Buy and Hold Investment Strategy

If you want to be successful by investing, you have to have consistency in investing. Expected outcome will not be achieved from portfolio investment without consistency.  It can also be called investment discipline.

When investors buy shares and hold them for a long time, it is called buy and hold investment Strategy. This is also a very effective strategy. Such investors are not easily intimidated. One of the main reasons for losing by investing in the stock market is panic. When the market collapses, these panicked investors leave the stock in their hands. As a result they face huge loss.

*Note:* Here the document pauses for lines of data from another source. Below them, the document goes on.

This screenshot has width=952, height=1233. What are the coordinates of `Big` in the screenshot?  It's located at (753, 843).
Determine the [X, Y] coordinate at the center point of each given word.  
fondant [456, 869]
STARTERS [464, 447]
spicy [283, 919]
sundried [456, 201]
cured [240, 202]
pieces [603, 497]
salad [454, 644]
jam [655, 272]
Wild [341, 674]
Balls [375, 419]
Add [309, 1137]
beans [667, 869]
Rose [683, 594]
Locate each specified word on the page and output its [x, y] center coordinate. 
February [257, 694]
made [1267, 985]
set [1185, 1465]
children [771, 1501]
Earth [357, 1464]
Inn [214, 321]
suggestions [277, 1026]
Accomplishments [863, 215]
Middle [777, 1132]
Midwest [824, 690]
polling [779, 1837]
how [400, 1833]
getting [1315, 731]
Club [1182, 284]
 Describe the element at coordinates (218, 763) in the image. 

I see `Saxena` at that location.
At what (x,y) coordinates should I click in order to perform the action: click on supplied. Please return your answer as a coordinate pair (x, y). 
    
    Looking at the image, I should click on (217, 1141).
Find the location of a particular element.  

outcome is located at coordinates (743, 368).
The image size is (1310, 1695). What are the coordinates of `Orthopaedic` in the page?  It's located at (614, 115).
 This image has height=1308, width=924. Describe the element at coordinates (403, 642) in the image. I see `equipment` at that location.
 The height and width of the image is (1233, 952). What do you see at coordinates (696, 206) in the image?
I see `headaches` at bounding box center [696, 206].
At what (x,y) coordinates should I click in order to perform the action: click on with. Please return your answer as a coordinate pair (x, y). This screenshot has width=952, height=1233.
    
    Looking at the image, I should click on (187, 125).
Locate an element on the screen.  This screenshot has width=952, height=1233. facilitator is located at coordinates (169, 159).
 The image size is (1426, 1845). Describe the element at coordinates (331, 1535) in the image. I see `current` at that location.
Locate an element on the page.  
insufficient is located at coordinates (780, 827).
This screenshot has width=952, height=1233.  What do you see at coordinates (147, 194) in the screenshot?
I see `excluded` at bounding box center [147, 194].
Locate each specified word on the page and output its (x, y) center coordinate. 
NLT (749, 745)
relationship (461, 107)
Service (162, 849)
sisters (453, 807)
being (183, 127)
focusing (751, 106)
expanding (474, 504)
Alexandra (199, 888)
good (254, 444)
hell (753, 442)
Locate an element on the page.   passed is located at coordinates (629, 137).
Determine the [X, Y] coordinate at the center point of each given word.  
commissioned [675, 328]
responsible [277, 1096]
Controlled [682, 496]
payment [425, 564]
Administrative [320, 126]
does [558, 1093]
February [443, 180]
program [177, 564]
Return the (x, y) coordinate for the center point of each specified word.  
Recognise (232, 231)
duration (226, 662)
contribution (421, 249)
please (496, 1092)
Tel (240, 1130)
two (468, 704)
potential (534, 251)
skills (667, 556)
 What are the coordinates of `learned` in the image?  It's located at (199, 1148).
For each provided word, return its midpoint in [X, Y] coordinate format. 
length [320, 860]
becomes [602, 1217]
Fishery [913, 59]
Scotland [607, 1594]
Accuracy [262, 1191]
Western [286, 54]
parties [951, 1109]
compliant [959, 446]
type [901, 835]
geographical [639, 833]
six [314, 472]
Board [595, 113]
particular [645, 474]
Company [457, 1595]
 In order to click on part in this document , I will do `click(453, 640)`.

The buy-and-hold approach helps long-term investors increase their profits. Many times the market is seen to downturn for several consecutive years. Again, when the market turns around, the market rises for several years in a row. So those who can hold the shares for long time get benefited.

Investment Tips

  • Goals must be set before investing. Invest according to your financial situation and know how much risk you are willing to tolerate.
  • It is necessary to study the financial condition of the company and whether the shares of the company will grow in the future. Don’t invest in a company whose financial position is fragile and whose share price is unlikely to rise in the future.
  • You should not make unplanned investments. Don’t invest in a mutual fund on which you have no idea. Of course, invest wisely and with proper planning.
  • Don’t invest if someone tempts you to make a lot of money in return for investing less money. Most of these are deceptions.
  • Before investing in any asset, you must know the terms and conditions.
  • Don’t put all your eggs in one basket so investment must be diversified. Always emphasize on portfolio investment. This will reduce your investment risk.
  • Don’t invest in companies that want to give you a profit of over 12% a year. Because in reality it is not possible to pay such higher dividend, so do not fall in danger by investing in these scam shares.
  • Taxes can take a large chunk of your income. So invest in the sectors where you will get tax benefit such as Roth IRA, 401k.
  • If you want to invest in short term, you can invest in savings account, certificate of deposit or short term money market instrument. Stock, bonds are the best option for long term investment.
  • You can purchase US Treasury Securities or AAA rated bonds for safe investing.
  • If you want to earn a good amount with a little more risk, then invest in a high-yielding bond. The higher the risk, the higher the interest rate.
  • Educate yourself before investing. Do a lot of research.
  • Investment must have Consistency. If you want to earn in the way of shortcuts, you can’t earn too much. You need to invest regularly. For example, if you continue to invest 10% or 15% of your income in 401(k)s and IRAs continuously for 20 or 25 years, then one day you will see that you have become a millionaire.

Summary

There are several investment Strategies

  1. Value Investing
  2. Active Strategies
  3. Growth Investing
  4. Dollar-Cost Averaging (DCA)
  5. Income Investing
  6. Buy and Hold Investment Strategy

Value investors are those who prefer to buy at a lower price by bargaining. They always want to buy shares that are undervalued. Such investors do not like to spend much time in market research or the financial condition of the company is not very important to them.

Active investors want to make a profit by investing in the short term. Growth investors do fundamental analysis before investing.

Growth stocks strategies outperform when interest rates falling. Another study found that growth strategy is more effective when GDP is declining.

Dollar-Cost Averaging is one of the best investment strategies. These investors regularly buy and sell stocks, bonds or other securities. One of the advantages of this investment strategy is that those who follow this strategy can survive in the market for a long time.

Those investors who want a steady flow of income can follow income Income Investment strategies.

When investors buy shares and hold them for a long time, it is called buy and hold investment Strategy.